Accurate computation of gas binding in the nanoscale porous organic cage CC3 via coupled cluster theory.

Abstract

This study investigates the binding of seven gas molecules-N2, CH4, C2H2, CO2, H2O, SF6, and CHCl3-within the central cavity of the nanoscale porous organic cage CC3, using a high-level local coupled cluster method that accounts for single, double, and perturbative triple excitations, extrapolated to the complete basis set limit. This results in the formation of the CC3@7 dataset, which presents unique challenges due to the need for accurate descriptions of confinement effects and many-body interactions that contribute to binding. The CC3@7 dataset is used to evaluate a variety of lower-cost computational approaches. Among the methods tested for accurately predicting the binding order for all seven gas molecules, the recommended MP2-based approach is MP2+aiD(CCD), which achieves a mean absolute error (MAE) of 0.4 kcal/mol.
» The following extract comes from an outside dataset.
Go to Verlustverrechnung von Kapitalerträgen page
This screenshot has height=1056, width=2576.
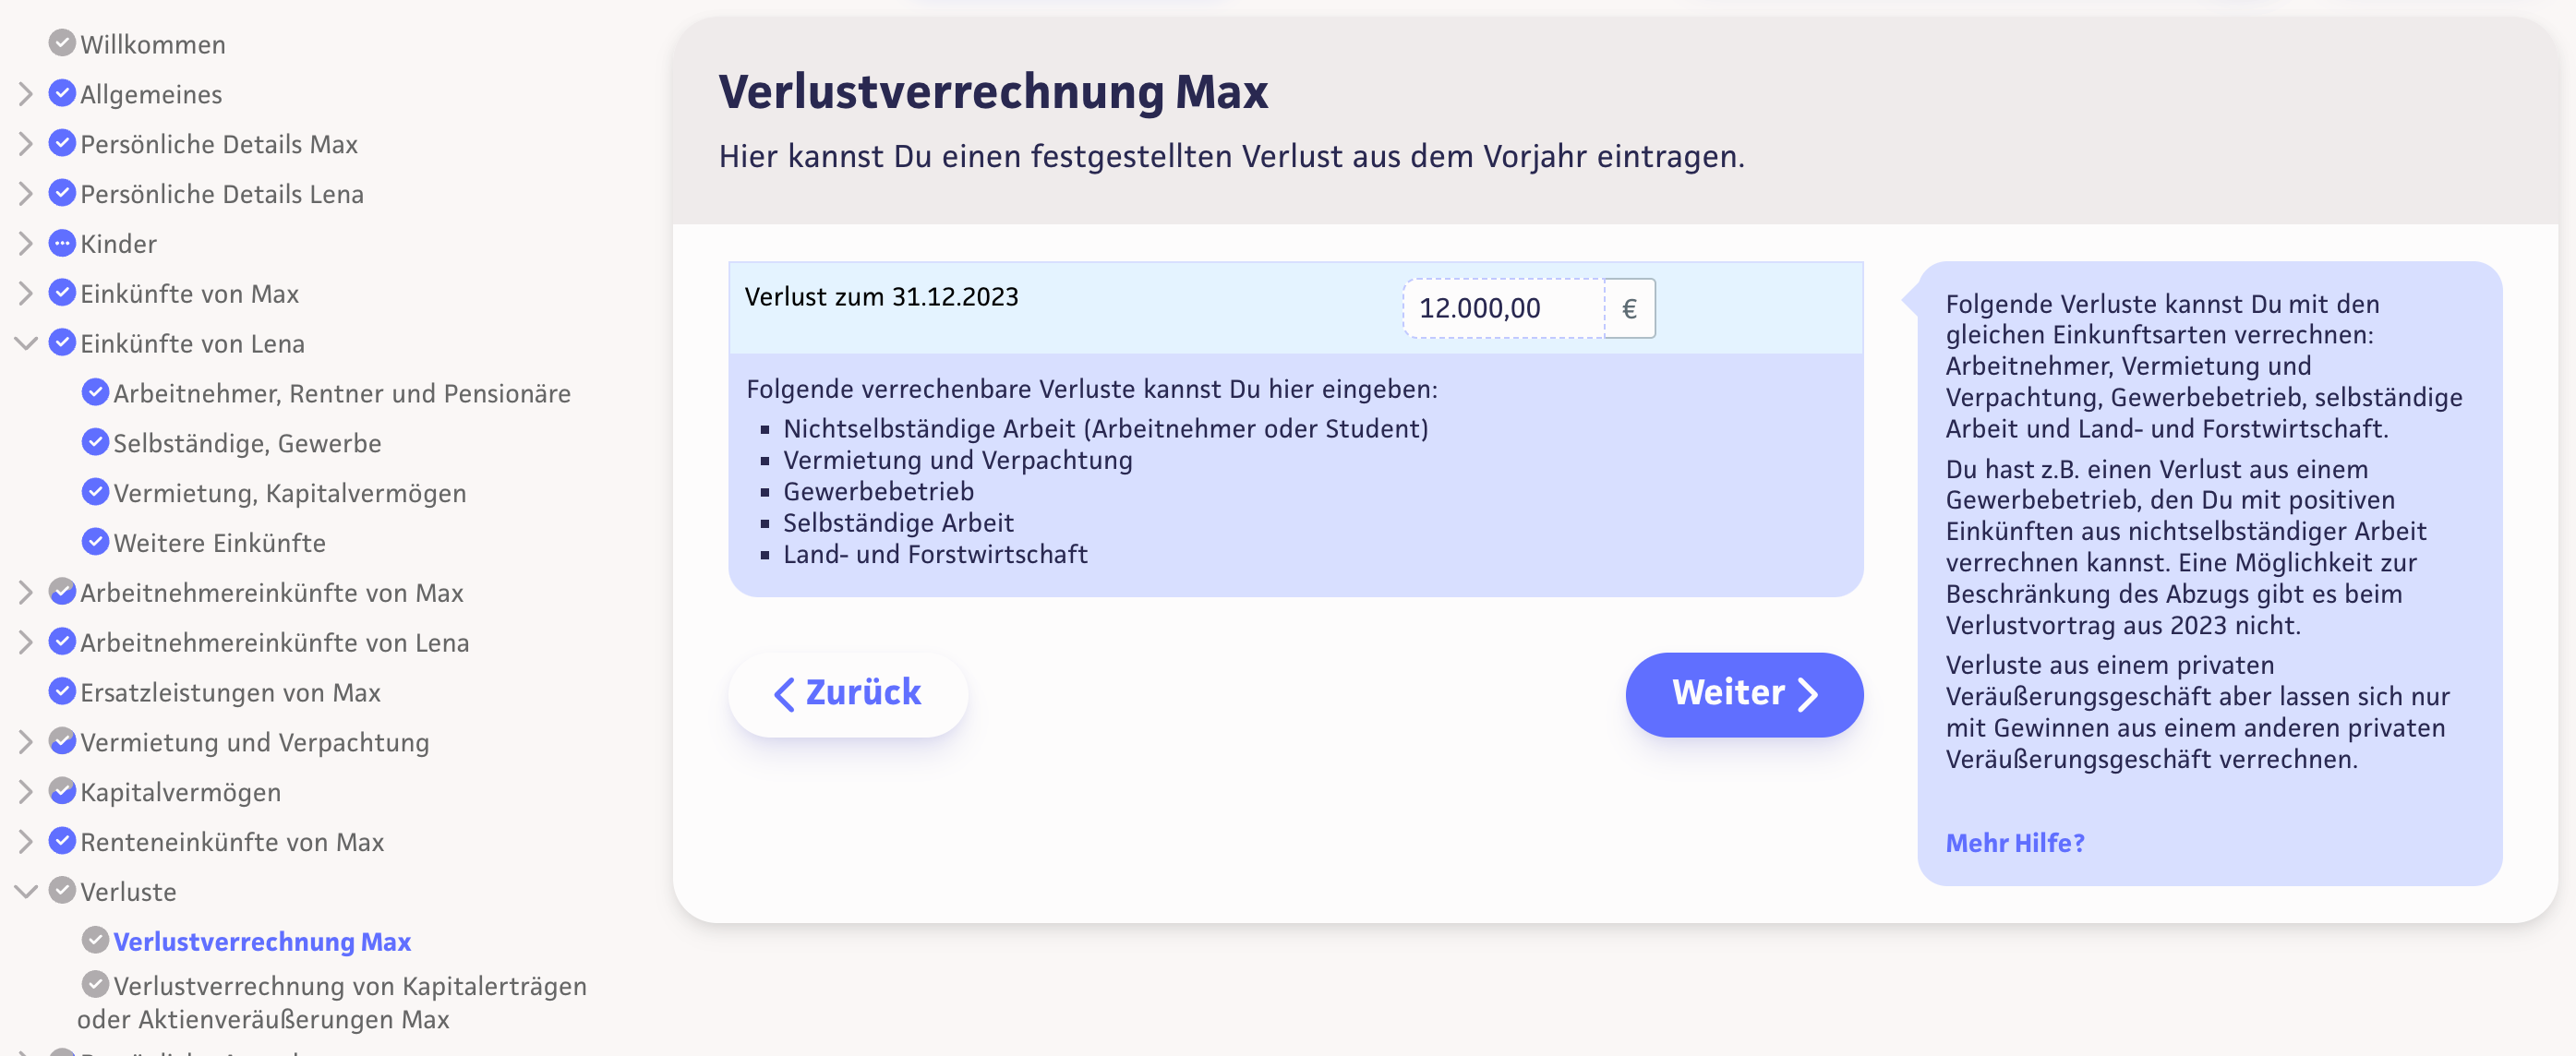coord(349,986)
For density functional theory (DFT) methods, B97M-V+EABC, B97M-V, M06-L-D3, B97M-rV+EABC, PBE0+D4, and PBE+D4 are recommended, with MAEs ranging from 0.3 to 0.4 kcal/mol. Additionally, r2SCAN-3c and ωB97X- 3c are identified as low-cost options, with MAEs of approximately 1 kcal/mol. Considering both accuracy and stability, PBE0+D4 is recommended for investigating nanoscale host-guest bindings when only DFT methods are feasible. Furthermore, PBE0+D4 has been successfully applied to study the binding of additional atoms and hindered solvent molecules, demonstrating the flexibility of the CC3 cage to accommodate larger molecules that exceed its cavity size.